Development of a novel multiplex PCR assay for the identification of Salmonella enterica Typhimurium and Enteritidis

Using a comparative genomic method, 38 and 8 fragments were verified as specific identification targets for Salmonella Typhimurium and Enteritidis, respectively. Primer sets were designed based on these sequences and evaluated by PCR assays. Two primer sets targeting the STM4495 and SEN1392 genes with high specificity were selected for S. Typhimurium and Enteritidis, respectively, and a multiplex PCR method was developed for the identification of these bacteria based on these two primer sets and another primer set targeting the srfC gene specific for Salmonella enterica.

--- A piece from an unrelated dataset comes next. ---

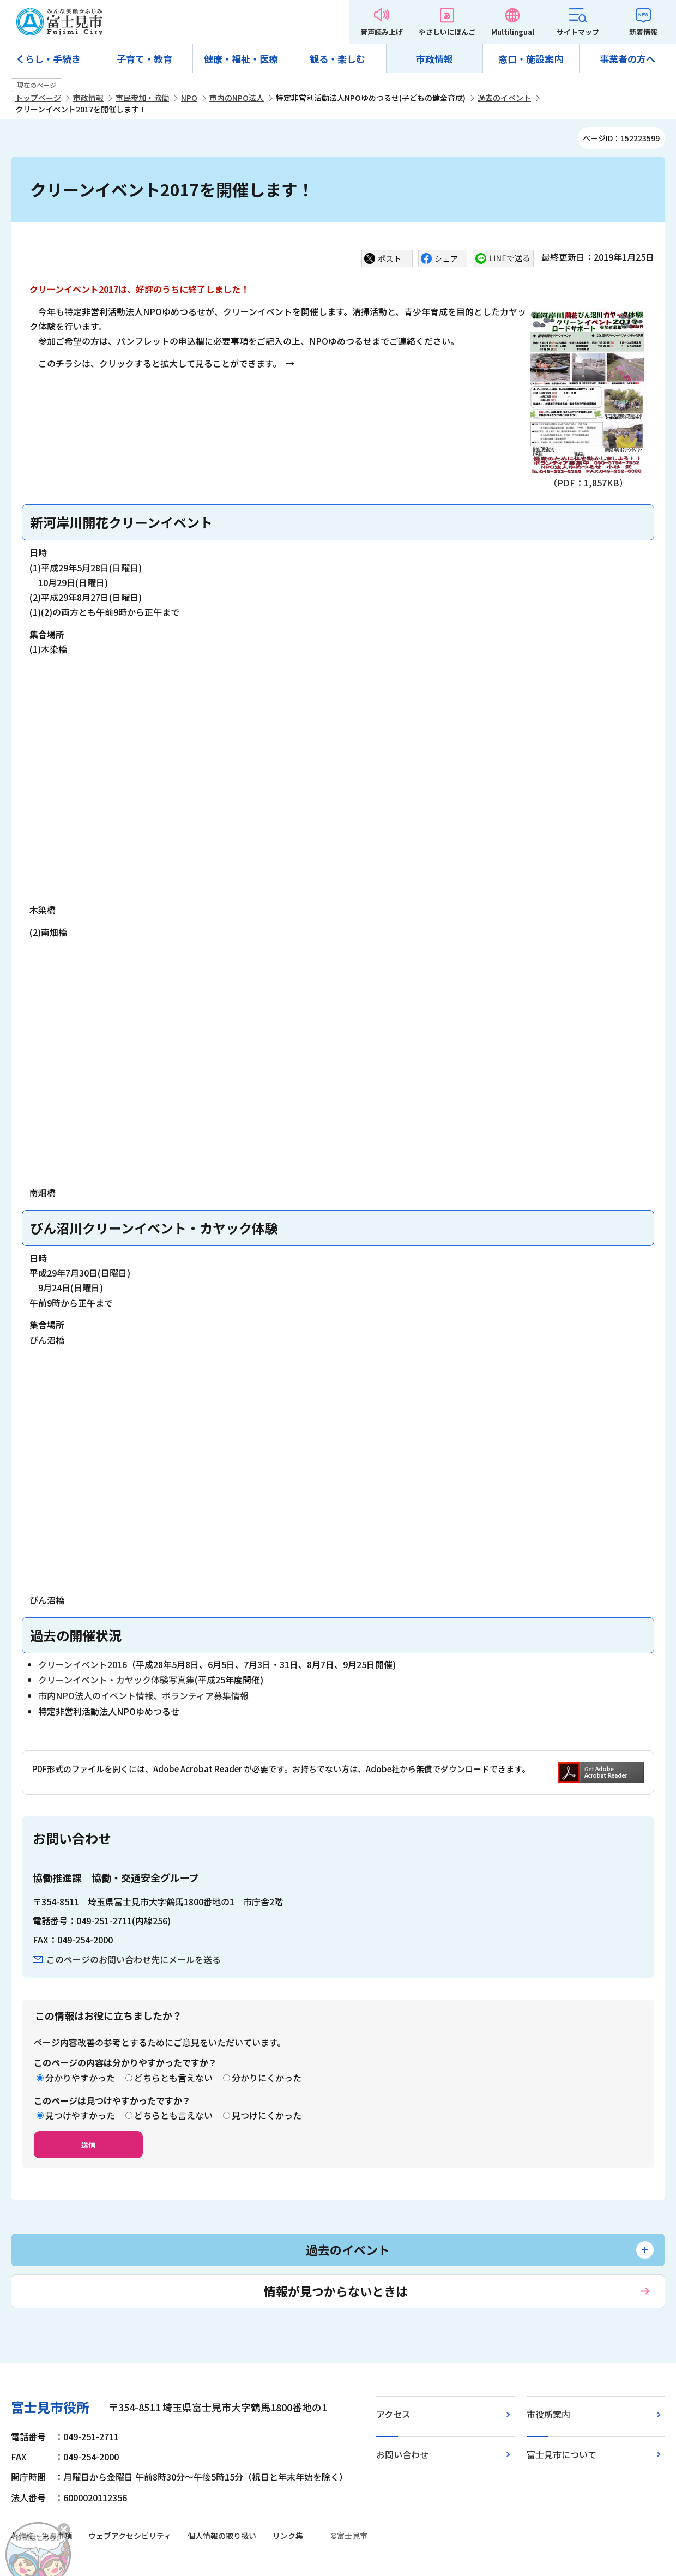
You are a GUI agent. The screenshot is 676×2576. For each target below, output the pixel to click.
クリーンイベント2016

The multiplex PCR also included an internal amplification control (IAC), which was constructed by psy gene from Chlorella protothecoides for process control to monitor potential PCR inhibitors. The sensitivity of this multiplex PCR was 89 fg and 138 fg of DNA per PCR for S. Typhimurium and S. Enteritidis, respectively. The detection limits were as low as 22–23 CFU per PCR for pure cultures of both serovars. Moreover, positive results were observed from milk samples that were initially contaminated with 2–3 CFU Salmonella after 12 h of enrichment at 37 °C. These results demonstrate that the comparative genomic method is a valuable tool for identifying new specific targets, a necessary step for developing rapid and accurate detection methods for foodborne pathogens.

► Thirty-eight DNA fragments as candidate targets for S. Typhimurium.
► Eight DNA fragments as candidate targets for S. Enteritidis.
► One primer set was selected for each serovar.
► A novel multiplex PCR method was developed.
► This PCR assay was specific and sensitive for detecting these two serovars.